Testing found high levels of toxicity from chemicals used to make methamphetamine.

SNOHOMISH, Wash. — Green notices warning of a "contaminated property" that is "unsafe to enter" are taped to the front door of Jeanette Westover's apartment.

She moved into a former meth lab and wasn't notified by management, she said.

A meth lab operated at the Pilchuck Place property in Snohomish for years, leaving a toxic mess behind, according to tenants.

Westover's world is now reduced to what she can keep in a small room rented in a house a few blocks away. She said almost everything she owns has been contaminated with the noxious chemicals used to make meth.

"I have no idea what I'm about to encounter as I recover from this," Westover said. "It was like a gas chamber."

Westover alleges that when she moved into her low-income apartment at Pilchuck Place last August she started smelling ammonia and getting sick.

"I started to have burning underneath my skin to where it was itching and burning but you could not scratch it," she said. "I had a cognitive decline and eventually suicidal thoughts."

Neighbors told Westover that a meth lab had operated in the attic above her apartment for about four years and the contaminants weren't properly cleaned up.

When tests were recently run, the toxicity levels from contaminants used to make meth came back off the charts -- anywhere from three to 200 times higher than state guidelines.

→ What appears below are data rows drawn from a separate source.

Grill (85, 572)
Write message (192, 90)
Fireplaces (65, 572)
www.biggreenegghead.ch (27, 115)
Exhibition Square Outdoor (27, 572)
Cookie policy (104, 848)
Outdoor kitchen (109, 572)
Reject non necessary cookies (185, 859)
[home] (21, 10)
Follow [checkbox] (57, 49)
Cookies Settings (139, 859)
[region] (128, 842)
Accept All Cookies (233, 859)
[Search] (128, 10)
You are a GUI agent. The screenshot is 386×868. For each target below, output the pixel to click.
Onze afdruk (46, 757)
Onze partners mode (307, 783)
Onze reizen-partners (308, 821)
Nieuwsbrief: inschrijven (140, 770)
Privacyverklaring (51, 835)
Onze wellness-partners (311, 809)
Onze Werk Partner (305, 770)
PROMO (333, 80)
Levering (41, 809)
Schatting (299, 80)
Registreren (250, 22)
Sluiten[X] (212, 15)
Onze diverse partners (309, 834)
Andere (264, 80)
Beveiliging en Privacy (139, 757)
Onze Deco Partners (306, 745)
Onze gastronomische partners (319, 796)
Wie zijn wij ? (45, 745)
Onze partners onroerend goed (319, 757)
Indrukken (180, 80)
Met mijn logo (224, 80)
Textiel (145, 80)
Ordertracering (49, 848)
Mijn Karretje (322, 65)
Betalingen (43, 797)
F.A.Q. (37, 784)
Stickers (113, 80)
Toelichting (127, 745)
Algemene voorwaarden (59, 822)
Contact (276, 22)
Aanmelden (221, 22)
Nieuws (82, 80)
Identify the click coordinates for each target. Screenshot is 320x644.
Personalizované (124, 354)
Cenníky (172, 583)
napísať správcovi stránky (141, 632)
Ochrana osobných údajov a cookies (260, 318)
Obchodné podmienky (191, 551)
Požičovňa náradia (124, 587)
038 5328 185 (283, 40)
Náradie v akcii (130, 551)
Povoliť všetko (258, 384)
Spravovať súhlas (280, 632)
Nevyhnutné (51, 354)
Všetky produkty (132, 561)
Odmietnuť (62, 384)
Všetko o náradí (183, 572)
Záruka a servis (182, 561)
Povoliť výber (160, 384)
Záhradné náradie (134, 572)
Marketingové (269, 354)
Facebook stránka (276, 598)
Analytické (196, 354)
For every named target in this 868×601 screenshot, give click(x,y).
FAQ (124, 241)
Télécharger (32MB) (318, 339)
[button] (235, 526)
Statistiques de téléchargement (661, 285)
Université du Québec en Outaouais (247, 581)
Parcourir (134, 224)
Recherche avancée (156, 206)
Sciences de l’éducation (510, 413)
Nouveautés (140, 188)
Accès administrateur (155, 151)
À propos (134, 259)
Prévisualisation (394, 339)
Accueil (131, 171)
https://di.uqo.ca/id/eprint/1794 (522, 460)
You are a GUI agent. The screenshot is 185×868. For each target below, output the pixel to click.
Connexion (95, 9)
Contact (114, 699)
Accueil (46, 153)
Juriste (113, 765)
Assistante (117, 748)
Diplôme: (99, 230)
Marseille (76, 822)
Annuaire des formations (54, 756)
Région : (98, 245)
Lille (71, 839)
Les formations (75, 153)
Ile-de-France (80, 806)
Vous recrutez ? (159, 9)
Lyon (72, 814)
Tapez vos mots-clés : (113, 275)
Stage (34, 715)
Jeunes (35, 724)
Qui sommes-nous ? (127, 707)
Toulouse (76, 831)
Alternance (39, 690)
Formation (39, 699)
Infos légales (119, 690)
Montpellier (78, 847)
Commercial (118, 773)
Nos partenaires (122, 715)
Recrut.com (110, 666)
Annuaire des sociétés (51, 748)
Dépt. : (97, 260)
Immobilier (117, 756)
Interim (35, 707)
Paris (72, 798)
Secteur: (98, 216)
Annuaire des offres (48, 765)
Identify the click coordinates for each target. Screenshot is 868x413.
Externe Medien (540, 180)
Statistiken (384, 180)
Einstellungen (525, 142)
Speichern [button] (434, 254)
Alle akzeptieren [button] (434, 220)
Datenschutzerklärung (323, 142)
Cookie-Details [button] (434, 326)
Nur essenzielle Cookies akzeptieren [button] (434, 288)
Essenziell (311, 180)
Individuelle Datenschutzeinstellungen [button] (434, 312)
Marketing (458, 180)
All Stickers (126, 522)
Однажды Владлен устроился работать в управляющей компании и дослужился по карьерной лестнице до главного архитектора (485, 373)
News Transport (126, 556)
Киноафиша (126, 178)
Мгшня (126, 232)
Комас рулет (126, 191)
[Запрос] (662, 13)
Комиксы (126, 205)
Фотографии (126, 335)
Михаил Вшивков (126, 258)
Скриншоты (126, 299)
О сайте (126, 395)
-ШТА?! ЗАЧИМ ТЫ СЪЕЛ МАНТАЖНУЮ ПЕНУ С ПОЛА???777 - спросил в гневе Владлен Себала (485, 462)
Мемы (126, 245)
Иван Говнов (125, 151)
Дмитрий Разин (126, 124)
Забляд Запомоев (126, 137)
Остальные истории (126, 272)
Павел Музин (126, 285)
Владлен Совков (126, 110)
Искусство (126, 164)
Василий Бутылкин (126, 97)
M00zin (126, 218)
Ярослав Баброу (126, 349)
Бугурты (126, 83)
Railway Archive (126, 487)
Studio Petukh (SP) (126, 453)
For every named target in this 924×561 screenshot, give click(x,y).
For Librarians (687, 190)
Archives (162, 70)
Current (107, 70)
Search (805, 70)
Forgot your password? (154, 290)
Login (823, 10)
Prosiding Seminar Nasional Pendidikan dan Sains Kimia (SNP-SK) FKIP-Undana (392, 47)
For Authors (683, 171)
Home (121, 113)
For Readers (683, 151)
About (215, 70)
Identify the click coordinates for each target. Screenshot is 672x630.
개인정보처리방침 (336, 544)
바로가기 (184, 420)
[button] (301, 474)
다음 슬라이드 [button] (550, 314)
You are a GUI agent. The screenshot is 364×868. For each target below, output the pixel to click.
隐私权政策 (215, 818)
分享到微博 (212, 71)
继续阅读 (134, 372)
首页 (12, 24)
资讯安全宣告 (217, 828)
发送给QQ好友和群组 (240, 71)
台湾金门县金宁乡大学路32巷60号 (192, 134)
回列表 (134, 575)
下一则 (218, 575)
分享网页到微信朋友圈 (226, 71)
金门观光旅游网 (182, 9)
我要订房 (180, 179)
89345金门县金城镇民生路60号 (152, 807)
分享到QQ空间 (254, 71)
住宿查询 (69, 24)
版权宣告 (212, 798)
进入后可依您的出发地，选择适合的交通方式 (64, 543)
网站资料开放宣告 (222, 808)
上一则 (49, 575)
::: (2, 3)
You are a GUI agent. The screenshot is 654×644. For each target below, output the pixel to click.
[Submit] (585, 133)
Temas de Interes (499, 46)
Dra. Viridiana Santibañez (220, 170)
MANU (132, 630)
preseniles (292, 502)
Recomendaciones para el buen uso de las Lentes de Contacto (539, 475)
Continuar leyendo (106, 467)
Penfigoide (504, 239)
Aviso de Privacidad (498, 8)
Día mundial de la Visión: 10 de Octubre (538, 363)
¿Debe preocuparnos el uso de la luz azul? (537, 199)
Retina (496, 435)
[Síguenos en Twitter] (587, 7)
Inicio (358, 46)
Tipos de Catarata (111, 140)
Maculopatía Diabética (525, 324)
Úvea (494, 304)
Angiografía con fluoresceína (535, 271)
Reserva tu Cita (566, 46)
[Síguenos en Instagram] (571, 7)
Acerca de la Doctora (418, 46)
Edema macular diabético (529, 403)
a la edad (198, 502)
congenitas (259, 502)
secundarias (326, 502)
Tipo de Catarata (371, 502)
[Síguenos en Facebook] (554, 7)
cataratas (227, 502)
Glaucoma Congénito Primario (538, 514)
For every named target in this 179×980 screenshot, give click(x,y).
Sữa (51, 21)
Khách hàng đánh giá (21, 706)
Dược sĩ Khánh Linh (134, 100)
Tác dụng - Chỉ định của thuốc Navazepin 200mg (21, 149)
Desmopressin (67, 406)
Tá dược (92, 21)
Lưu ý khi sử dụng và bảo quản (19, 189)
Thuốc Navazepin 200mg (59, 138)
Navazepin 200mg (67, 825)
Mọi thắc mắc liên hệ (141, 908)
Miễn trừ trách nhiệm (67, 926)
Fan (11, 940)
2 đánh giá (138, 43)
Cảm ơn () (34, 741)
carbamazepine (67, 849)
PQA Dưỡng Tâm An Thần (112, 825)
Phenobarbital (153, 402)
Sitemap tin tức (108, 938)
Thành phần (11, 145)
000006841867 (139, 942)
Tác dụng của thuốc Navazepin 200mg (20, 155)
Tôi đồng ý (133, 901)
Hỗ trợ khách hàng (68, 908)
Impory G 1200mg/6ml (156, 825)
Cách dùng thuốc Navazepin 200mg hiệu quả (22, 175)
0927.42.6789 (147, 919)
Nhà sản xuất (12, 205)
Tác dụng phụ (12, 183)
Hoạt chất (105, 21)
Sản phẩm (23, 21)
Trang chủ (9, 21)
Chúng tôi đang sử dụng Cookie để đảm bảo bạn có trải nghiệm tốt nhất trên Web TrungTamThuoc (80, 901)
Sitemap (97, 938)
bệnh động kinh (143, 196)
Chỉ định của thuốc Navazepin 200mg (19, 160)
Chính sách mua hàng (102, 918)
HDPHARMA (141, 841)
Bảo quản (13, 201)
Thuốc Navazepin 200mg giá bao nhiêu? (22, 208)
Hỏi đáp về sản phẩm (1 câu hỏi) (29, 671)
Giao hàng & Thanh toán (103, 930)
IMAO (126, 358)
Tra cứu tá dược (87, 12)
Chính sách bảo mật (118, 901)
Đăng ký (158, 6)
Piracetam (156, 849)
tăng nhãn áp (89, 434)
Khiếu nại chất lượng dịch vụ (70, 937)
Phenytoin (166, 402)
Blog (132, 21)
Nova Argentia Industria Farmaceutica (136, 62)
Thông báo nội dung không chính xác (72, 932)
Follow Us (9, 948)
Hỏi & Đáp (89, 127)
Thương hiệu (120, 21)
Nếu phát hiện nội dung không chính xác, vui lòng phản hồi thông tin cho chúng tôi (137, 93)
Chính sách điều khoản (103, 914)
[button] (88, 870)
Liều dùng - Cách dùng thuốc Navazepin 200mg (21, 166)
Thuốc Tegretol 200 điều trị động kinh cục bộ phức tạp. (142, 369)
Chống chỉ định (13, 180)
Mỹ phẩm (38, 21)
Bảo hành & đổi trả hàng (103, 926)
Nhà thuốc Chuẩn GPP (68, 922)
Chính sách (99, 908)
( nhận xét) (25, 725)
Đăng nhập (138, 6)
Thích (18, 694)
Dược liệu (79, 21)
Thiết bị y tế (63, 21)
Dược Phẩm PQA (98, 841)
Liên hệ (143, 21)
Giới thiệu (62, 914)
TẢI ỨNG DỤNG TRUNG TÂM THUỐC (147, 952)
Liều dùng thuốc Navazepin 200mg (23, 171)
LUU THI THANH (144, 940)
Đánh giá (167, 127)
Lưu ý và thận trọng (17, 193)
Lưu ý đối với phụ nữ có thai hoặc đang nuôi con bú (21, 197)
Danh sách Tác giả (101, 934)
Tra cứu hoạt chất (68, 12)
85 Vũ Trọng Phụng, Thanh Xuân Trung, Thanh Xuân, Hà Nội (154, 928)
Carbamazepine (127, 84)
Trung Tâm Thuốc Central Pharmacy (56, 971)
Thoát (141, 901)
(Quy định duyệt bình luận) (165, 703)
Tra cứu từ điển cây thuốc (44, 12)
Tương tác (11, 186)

"The very air we're breathing from a place that's supposed to be safe is what's making me sick," Westover said. "That understanding kind of rips me apart a little bit inside."

The nonprofit Housing Hope runs the Pilchuck Place and 22 others across Snohomish County and Camano Island. In a press release, a spokesperson for Housing Hope said it had "no complaints or evidence that this unit presented health issues when transitioned between tenants."

"That's not accurate at all," said Cathy Taylor, who lives next door to Westover.

"There's many neighbors who were constantly calling them and telling them about the activity that was happening," Taylor added.

A neighbor living in a house adjacent to Pilchuck Place told KING 5 he had been trying for two years to get the tenant evicted. 

"We even got the mayor involved," he said. "They knew what was going on."

"Housing Hope takes the safety and welfare of our tenants very seriously," a spokesperson said. "We will continue to guide our work deferring to industry and state-certified professionals on any remediation needed for the improved safety of our tenants and staff at Pilchuck Place and any of our properties as required."

Housing Hope acknowledged the contamination in Westover's apartment. Plans are underway to completely remediate it.

Friends have set up a fundraiser to help Westover with her expenses.

For now, she is living off an emergency grant from the City of Snohomish, but that money runs out at the end of April.

Westover doesn't know where she'll go at that point, but she said she'll never return to Pilchuck Place.

Two neighboring units did not have significantly elevated contaminant levels, according a report from Bio Clean, the state-certified drug lab cleanup contractor hired to do the testing.